Last month I was at Intel’s software conference learning about Many Integrated Core (MIC), the company’s forthcoming accelerator card for HPC (High Performance Computing). This month I am in San Jose for NVIDIA’s GPU Technology Conference learning about the latest development in NVIDIA’s platform for accelerated massively parallel computing using GPU cards and the CUDA architecture. The approaches taken by NVIDIA and Intel have much in common – focus on power efficiency, many cores, accelerator boards with independent memory space controlled by the CPU – but also major differences. Intel’s boards have familiar x86 processors, whereas NVIDIA’s have GPUs which require developer to learn CUDA C or an equivalent such as OpenCL.

In order to simplify this, NVIDIA and partners Cray, CAPS and PGI announced OpenACC last year, a set of directives which when added to C/C++ code instruct the compiler to run code parallelised on the GPU, or potentially on other accelerators such as Intel MIC. The OpenACC folk have stated from the outset their hope and intention that OpenACC will converge with OpenMP, an existing standard for directives enabling shared memory parallelisation. OpenMP is not suitable for accelerators since these have their own memory space.

One thing that puzzled me though: Intel clearly stated at last month’s event that it would support OpenMP (not OpenACC) on MIC, due to go into production at the end of this year or early next. How can this be?

I took the opportunity here at NVIDIA’s conference to ask Duncan Poole, who is NVIDIA’s Senior Manager for High Performance Computing and also the President of OpenACC, about what is happening with these two standards. How can Intel implement OpenMP on MIC, if it is not suitable for accelerators?

“I think OpenMP in the form that’s being discussed inside of the sub-committee is suitable. There’s some debate about some of the specific features that continues. Also, in the OpenMP committee they’re trying to address the concerns of TI and IBM so it’s a broader discussion than just the Intel architecture. So OpenMP will be useful on this class of processor. What we needed to do is not wait for it. That standard, if we’re lucky it will be draft at the end of this year, and maybe a year later will be ratified. We want to unify this developer base now,” Poole told me.

How similar will this adapted OpenMP be to what OpenACC is now?

“It’s got the potential to be quite close. The guy that drafted OpenACC is the head of that sub-committee.

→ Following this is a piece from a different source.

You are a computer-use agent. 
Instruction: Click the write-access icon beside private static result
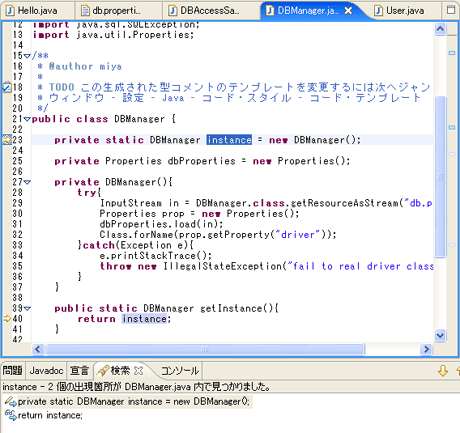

There’ll probably be changes in keywords, but there’s also some things being proposed now that were not conceived of. So there’s good debate going on, and I expect that we’ll benefit from it.

“Some of the features for example that are shared by Kepler and MIC with respect to nested parallelism are very useful. Nested parallelism did not exist at the time that we started this work. So there’ll be an evolution that will happen and probably a logical convergence over time.

If OpenMP is not set to support acclerators until two years hence, what can Intel be doing with it?

“It will be a vendor implementation of a pre-release standard. Something like that,” said Poole, emphasising that he cannot speak for Intel. “To be complementary to Intel, they have some good ideas and it’s a good debate right now.”

Incidentally, I also asked Intel about OpenACC last month, and was told that the company has no plans to implement it on its compilers. OpenMP is the standard it supports.

The topic is significant, in that if a standard set of directives is supported across both Intel and NVIDIA’s HPC platforms, developers can easily port code from one to the other. You can do this today with OpenCL, but converting an application to use OpenCL to enhance performance is a great deal more effort than adding directives.